WHAT TO PRODUCE
Write the next part of the personal essay below about chronic illness and end-of-semester hospital stays, starting right after its last sentence.

SELECTED PASSAGE
╔══
Life has gotten in the way of posting lately, what with various infections landing me in the hospital, freelance deadlines, student papers, starting the lovely process of selling one home and buying another…But in the midst of the pre-Thanksgiving log jam, I found this little anecdote highly amusing:
We had a home inspection scheduled for the same weekend I ended up in the hospital. We told my parents that we were bringing in a structural engineer to look at some issues that came up during the inspection, but between coughing and not having a voice and the general craziness of rapidly declining health, I hadn’t mentioned this development to anyone else. A well-meaning family member called my mother to see what was new with me. My mother replied,
“Well, the structural damage isn’t quite as bad as it could have been.”
Confused, the other family member was left to ponder if she was referring to me or to the house. I was the obvious choice, and he felt confident in his selection.
“No, no, I’m just as structurally defective as ever,” I said when he relayed this to me.
Silence.
“But it’s okay. I would have picked me, too.”
As I told my editor this week, I think I got my end-of-semester illness out of the way early this year. Ok, it’s still lingering, but I remain optimistic. For as long as I can remember, (we’re talking nursery school here) November and December have always been plague-ridden months in my world. When I was in grade school I always had surgeries right around this time—a few times on Christmas Eve day, even—and throughout college I always wound up in the hospital near or during finals.
Awesome timing.
In the dark days of misdiagnosis, when my doctors were scrambling to figure out why my lungs got worse no matter what they did or how many steroids I took, they were wont to ply me with this: “Are you sure you’re not stressed out? Maybe stress is causing all these exacerbations.” Because we can’t figure out the real problem, we’ll put it back on you.
As calmly as I could, I explained time and again that being stressed did not make me sick. Being sick and knowing I was then going to fall behind in studying for finals and miss all the end-of-semester festivities? Now that made me stressed. They had it backwards.
╚══
LISTED RECORDS
╔══
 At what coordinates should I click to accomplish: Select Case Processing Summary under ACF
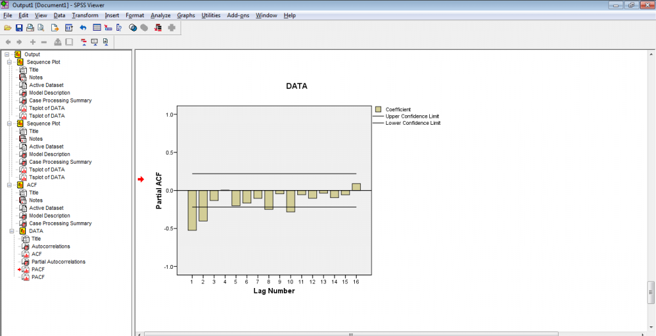point(60,223)
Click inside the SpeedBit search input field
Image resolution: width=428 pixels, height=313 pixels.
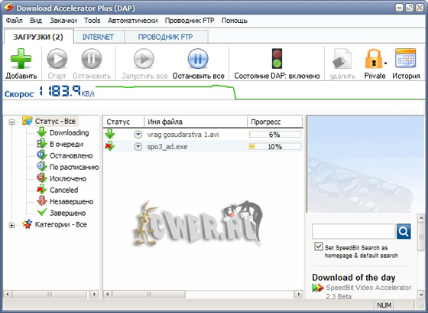pyautogui.click(x=353, y=231)
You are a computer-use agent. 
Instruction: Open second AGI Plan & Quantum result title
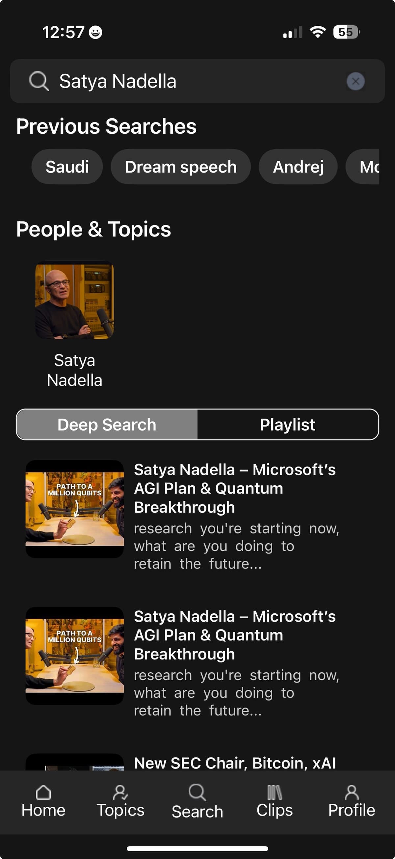coord(235,635)
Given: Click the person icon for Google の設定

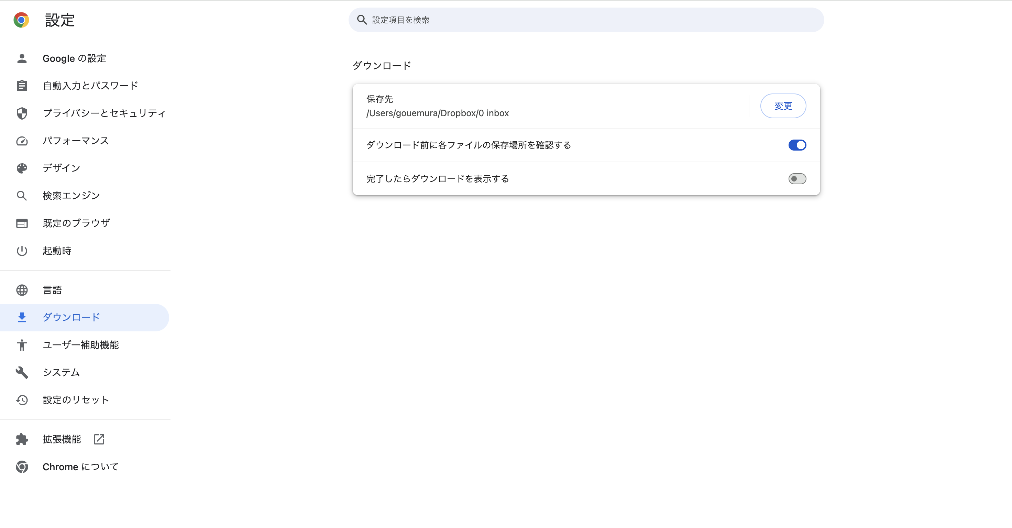Looking at the screenshot, I should [x=22, y=58].
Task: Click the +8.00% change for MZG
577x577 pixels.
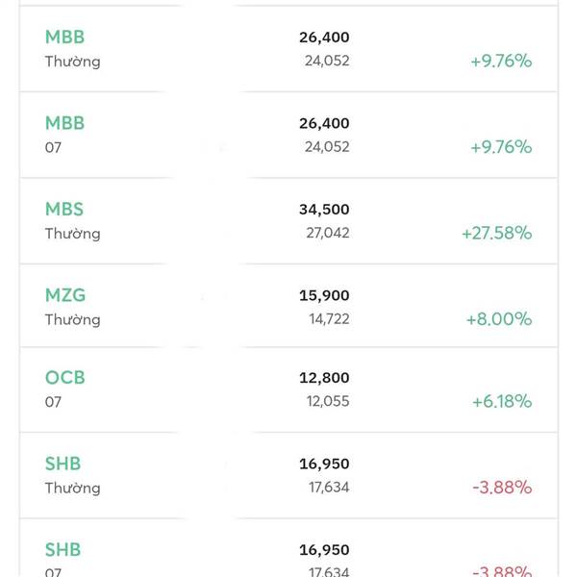Action: [498, 319]
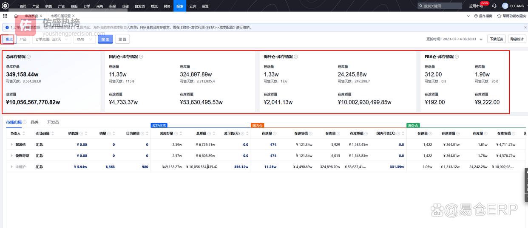The width and height of the screenshot is (528, 228).
Task: Switch to 产品 view toggle
Action: [23, 39]
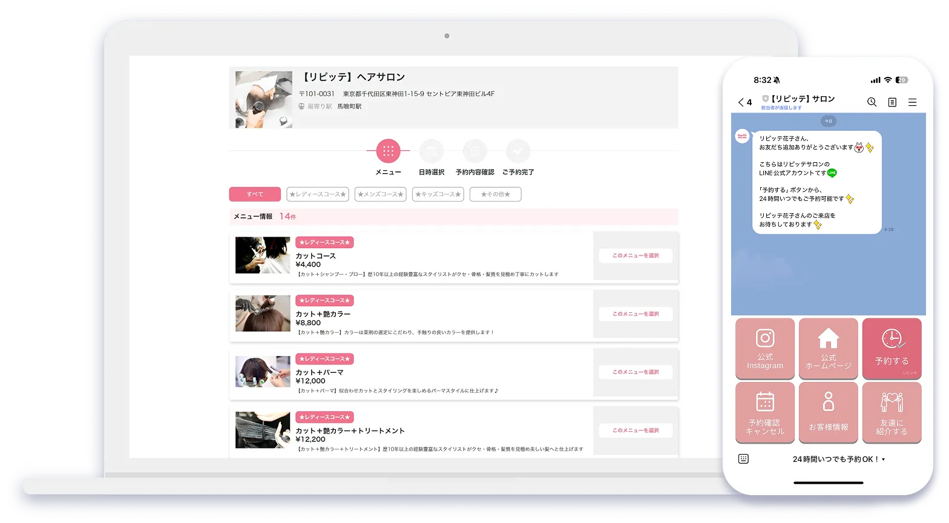Click the カット＋艶カラー menu thumbnail
The width and height of the screenshot is (949, 523).
pos(263,314)
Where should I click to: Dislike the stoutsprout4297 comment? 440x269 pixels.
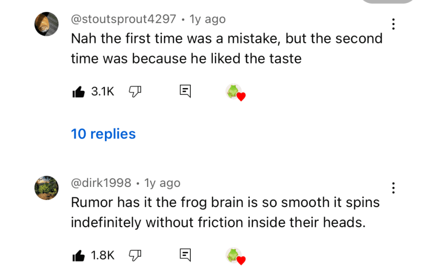(x=135, y=91)
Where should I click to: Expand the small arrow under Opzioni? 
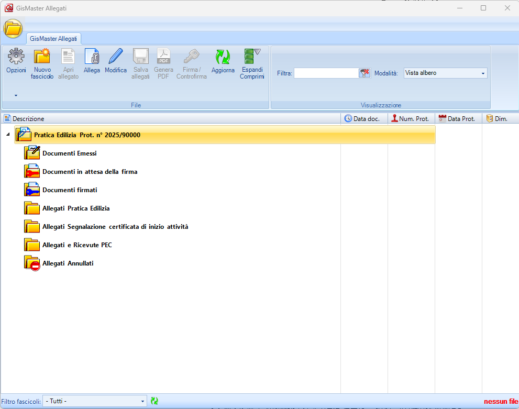pos(16,96)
╚══
EXERCISE OUTPUT
Know what I mean? I’m not foolish enough to say that stress doesn’t make health conditions and situations worse. Of course it does, and of course it has for me. But it’s a cop out for someone to say stress is the cause of illness simply because he or she can’t find an obvious answer and isn’t willing to dig deeper to find the correct one.
I never backed down from this assertion that they had it in reverse, even when I missed both Thanksgiving and Christmas one year because I was in the hospital. Luckily, I now have doctors who know that the reason my lungs don’t respond to asthmatic protocol is because my problems are not caused by asthma. (Cue resounding duh here). But I have been thinking a lot about this time of year, and why it’s usually such a disastrous period of time.
It’s really not that complicated. It’s cold and flu season. More people are clustered indoors because it’s colder out. There are more social engagements to keep us out late, and more errands and cleaning and cooking to do on weekends when we would normally have some downtime. There’s a crunch to get big work projects finished before year’s end, so even though we’re out later and more often, we find ourselves getting up earlier. And no matter how healthy we are otherwise, the more run down we are, the more susceptible we are to the many infections that travel around this time of year.
Somehow, this seems like a much more plausible explanation. And it is one more reason why I have never backed down.